The next decade saw one masterpiece, a handful of great films, and a few pretty bad ones; but each and every one of them was instantly recognisable as a Robert Altman film. His marvellous revisionist western McCabe and Mrs Miller (1971) was muddy to look at and featured chunks of indecipherable dialogue, but it’s a film rich in atmosphere, and already we could see how Altman’s style benefited the actors working with him, as both Julie Christie and Warren Beatty turned in outstanding, fully-formed performances. In 1973 he subverted yet another genre in his own inimitable way, with his loose and lively adaptation of Raymond Chandler’s The Long Goodbye; and two years after that he produced his finest work, the definitive Robert Altman film. For the incredible Nashville, Altman allowed his actors to improvise and enhance their roles as the movie developed - they even wrote their own songs - and the result is perhaps the apotheosis of Altman’s desire to capture the messy randomness of real life in a movie.
And yet, for many years after Nashville Robert Altman’s career seemed in terminal decline. Few of his films in the late 70’s (including his interesting 3 Women) found an audience, and the trend continued for much of the 80’s. His attempt to pull off the near-impossible - a big-screen version of Popeye - was a costly flop, despite it being a quite brilliant film in many ways (certainly the performances from Robin Williams and Shelly Duvall couldn’t be bettered); and yet, Altman didn’t play it safe in order to claw back some credit with Hollywood, he just carried on making the films he wanted to make. 1984’s Secret Honor is a one-man show which features a stunning turn from Philip Baker Hall as Richard Nixon, Vincent and Theo is a captivating biopic, and Tanner '88 was a groundbreaking television series; but it seemed Hollywood still wasn’t interested anymore.
That changed in 1992 when Altman hit on the perfect film to appeal to the vanity of the Hollywood hierarchy - a film about Hollywood itself.
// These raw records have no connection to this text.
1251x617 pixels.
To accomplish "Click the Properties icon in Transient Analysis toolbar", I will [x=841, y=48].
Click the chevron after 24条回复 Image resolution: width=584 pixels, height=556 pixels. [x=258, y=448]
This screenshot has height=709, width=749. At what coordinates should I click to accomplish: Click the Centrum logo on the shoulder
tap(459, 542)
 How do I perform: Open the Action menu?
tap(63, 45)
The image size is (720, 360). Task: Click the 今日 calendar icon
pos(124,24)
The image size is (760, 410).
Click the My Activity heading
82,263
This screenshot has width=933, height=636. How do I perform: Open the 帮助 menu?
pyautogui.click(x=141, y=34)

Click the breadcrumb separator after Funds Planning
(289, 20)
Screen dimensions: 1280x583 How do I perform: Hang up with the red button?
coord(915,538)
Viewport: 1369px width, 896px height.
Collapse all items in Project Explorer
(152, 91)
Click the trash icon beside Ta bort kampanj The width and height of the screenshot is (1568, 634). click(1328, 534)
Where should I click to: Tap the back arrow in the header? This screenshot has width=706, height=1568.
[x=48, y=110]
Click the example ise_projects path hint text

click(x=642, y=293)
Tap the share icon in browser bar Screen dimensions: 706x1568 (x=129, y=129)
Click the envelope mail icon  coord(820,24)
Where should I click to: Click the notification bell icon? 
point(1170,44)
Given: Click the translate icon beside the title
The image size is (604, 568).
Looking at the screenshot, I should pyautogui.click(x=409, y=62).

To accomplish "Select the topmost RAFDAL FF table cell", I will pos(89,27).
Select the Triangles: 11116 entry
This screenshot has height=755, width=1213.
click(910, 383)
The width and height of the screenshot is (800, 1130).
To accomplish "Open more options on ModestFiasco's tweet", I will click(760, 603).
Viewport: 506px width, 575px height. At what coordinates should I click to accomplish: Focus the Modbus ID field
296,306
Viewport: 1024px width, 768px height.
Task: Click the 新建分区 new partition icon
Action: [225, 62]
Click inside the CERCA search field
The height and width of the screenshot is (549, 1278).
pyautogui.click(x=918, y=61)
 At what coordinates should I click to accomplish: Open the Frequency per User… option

The Player was a star-packed picture which presented Tinseltown as a back-biting world full of slimy lowlifes; and the film resurrected Altman’s career with every major star desperate to work with him. The next 14 years saw Altman make Short Cuts, Cookie’s Fortune, Gosford Park and The Company - those films could easily have come from four completely different filmmakers, and it’s only their quality which unites them. Of course, Altman wouldn’t be Altman without a few flops among the hits, and he stumbled with films like Prêt-à-Porter, The Gingerbread Man and Dr T and the Women; but perhaps that’s one of the things we most loved about Robert Altman, the fact that you genuinely didn’t know what you were going to get when you sat down to watch one of his films. It could be one of the best things you’ve ever seen or one of the worst, and finding out was always a thrill.
And now, there will be no more. It is fitting, perhaps, that Altman finished with A Prairie Home Companion, the kind of ensemble piece with which he is most readily associated, and one look at the cast list - for a small-scale film about an obscure radio show - tells you everything you need to know about the high regard Altman was held in by people who know their craft inside-out. He was always an outsider, viewed as an iconoclast and a troublemaker by those higher up the Hollywood food chain, but he finally received recognition from his peers earlier this year when he was given an honorary Academy Award after five unsuccessful nominations. As he stood on the stage clutching his overdue prize, this great filmmaker announced the fact that he had undergone a heart transplant ten years ago and he had received the heart of a woman half his age. “By that kind of calculation” he joked, “you may be giving me this award, too early. Because I think I've got about 40 years left on it. And I intend to use it”.
If only it were true.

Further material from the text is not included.